Manahan has been Music Director of New York City Opera for 12 seasons. In that time, he helped envision the organization’s groundbreaking VOX program, a series of workshops and readings that have provided unique opportunities for numerous composers to hear their new concepts realized, and introduced audiences to exciting new compositional voices. In addition to established composers such as Mark Adamo, David Del Tredici, Lewis Spratlan, Robert X. Rodriguez, Lou Harrison, Bernard Rands, and Richard Danielpour, Manahan has introduced works by composers on the rise, including Adam Silverman, Elodie Lauten, Mason Bates, and David Little.

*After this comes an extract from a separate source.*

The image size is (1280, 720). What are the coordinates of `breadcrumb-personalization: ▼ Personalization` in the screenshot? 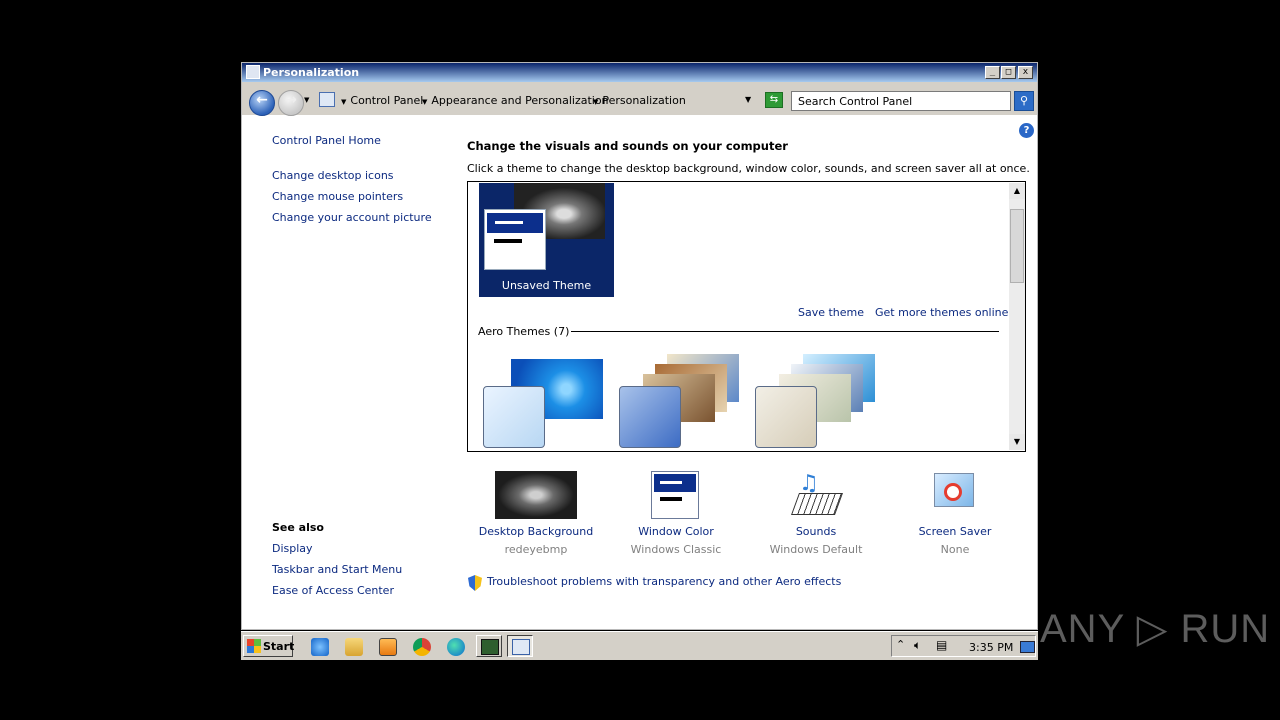 It's located at (640, 100).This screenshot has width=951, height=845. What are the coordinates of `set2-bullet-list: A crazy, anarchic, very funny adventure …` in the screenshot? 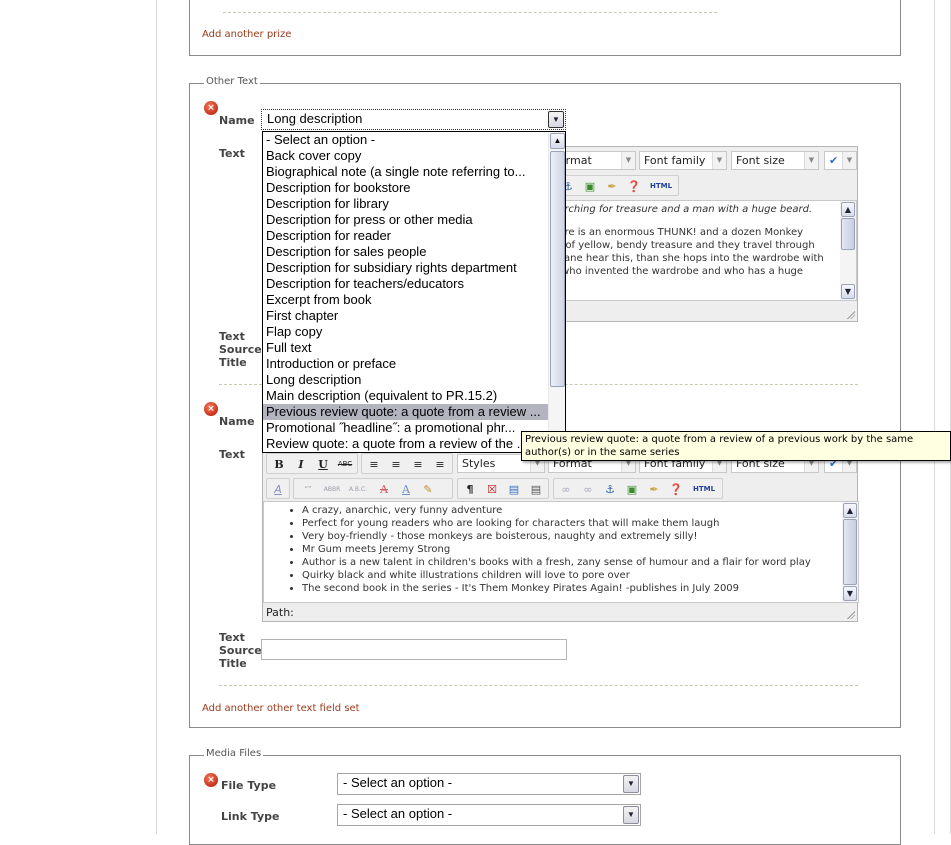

Manahan’s wide-ranging recording activities include the premiere recording of Steve Reich’s Tehillim for ECM; recordings of Edward Thomas’s Desire Under the Elms, which was nominated for a Grammy; Joe Jackson’s Will Power; and Tobias Picker’s Emmeline. He has conducted numerous operatic world premieres, including Charles Wuorinen’s Haroun and the Sea of Stories, David Lang’s Modern Painters, and the New York premiere of Richard Danielpour’s Margaret Garner. As past music director of the Richmond Symphony, he was honored four times by the ASCAP for his commitment to 20th century music.